(Stored data entries)
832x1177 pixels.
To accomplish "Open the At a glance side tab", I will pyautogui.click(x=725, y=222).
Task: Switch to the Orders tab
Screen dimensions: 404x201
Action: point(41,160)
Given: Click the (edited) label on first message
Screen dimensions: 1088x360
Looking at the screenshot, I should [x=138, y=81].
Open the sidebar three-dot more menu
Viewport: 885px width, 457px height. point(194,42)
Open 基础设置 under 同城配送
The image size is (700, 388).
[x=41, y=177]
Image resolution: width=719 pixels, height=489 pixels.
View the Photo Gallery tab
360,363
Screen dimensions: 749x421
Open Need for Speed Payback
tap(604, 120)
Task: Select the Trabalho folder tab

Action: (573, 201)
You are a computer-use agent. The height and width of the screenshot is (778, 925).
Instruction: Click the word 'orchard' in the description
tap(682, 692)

• **EXERCISE GOAL**
The lines above that include "pixels" should each be listed.

• **WRITTEN SOLUTION**
832x1177 pixels.
Image resolution: width=719 pixels, height=489 pixels.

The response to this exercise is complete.